Richmond Times-Dispatch
RICHMOND, Va. — More than 75 law-enforcement officials from around the state appealed to legislators and Gov. Bob McDonnell to forestall proposed cuts to their agencies.
“The proposed cuts are devastating,” said Stafford County Sheriff Charles E. Jett, president of the Virginia Sheriffs Association.
Former Gov. Timothy M. Kaine’s budget for 2010-12 proposes $270 million in cuts to sheriff’s departments and commonwealth’s attorney’s offices, in addition to roughly $73 million in cuts to local police departments.
Jett said the cuts amount to reductions of about 25 percent in law-enforcement services and would cost sheriff’s departments across the state about 1,500 positions. Commonwealth’s attorneys across the state are down 100 prosecutors.
Officials said about 65 percent of Virginians depend on the aid the state provides to localities for their law-enforcement services.
Sheriffs, police and prosecutors said further reductions in public safety would make it nearly impossible to protect themselves and the roads, jails and communities they police.
“No local government can absorb that significant an impact and continue to provide the services we do,” said Waynesboro Police Chief Doug Davis.
“Now we are asking them to do the impossible for less,’ said Del. Charles W. Carrico, R-Grayson, a former state trooper and one of seven state lawmakers to speak in support of sparing public safety.

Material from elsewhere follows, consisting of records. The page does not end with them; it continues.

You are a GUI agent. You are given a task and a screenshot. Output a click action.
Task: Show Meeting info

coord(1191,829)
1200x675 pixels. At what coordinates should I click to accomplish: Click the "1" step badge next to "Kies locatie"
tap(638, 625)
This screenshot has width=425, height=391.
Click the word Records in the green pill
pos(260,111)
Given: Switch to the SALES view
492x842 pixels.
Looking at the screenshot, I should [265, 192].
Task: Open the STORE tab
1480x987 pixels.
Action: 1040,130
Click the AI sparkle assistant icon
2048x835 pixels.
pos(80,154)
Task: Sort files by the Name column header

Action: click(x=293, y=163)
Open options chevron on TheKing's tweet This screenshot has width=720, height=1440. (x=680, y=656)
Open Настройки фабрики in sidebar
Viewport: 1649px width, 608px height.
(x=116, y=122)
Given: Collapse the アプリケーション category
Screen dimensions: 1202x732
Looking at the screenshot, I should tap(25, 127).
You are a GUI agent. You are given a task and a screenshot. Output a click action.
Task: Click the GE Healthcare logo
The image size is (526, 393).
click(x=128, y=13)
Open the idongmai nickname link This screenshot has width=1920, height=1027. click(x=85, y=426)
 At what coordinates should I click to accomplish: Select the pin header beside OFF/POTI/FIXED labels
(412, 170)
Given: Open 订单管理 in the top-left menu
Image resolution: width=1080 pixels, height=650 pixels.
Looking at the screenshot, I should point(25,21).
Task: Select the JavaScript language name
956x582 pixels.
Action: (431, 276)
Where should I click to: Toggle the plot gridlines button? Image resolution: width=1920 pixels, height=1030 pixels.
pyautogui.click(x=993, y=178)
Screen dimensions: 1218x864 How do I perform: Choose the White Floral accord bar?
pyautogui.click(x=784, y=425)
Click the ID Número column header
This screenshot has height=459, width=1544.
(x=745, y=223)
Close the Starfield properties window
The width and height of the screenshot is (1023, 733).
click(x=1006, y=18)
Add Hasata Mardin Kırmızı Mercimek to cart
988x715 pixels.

Wayne Huggins, executive director of the Virginia State Police Association, said state police are looking at more than $52 million in cuts and already have more than 200 trooper positions vacant. “It’s an extremely dire situation,” he said.
Dire as Kaine’s proposed cuts seem to law-enforcement officials, the other shoe is yet to drop. McDonnell has ruled out tax increases to balance an estimated $4.2 billion budget shortfall. That means that he and lawmakers must find an additional $2 billion in cuts across the government to balance the state’s two-year budget.
Lawmakers expressed support for bipartisan bills that would seek to offset reductions for law enforcement.
“Nothing says I love you quite like cash -- and I think that’s where we are now,” said Sen. Janet D. Howell, D-Fairfax.
Among those in attendance was former Republican Sen. Kenneth W. Stolle, now sheriff of Virginia Beach. Stolle, having seen both sides of the issue, said his former colleagues in the legislature need to set priorities to weather the storm.
“You cut education, and you increase class size,” he said. “You cut public safety, and people die. And that’s a dramatic and stark difference between the decisions they have to make on cuts.”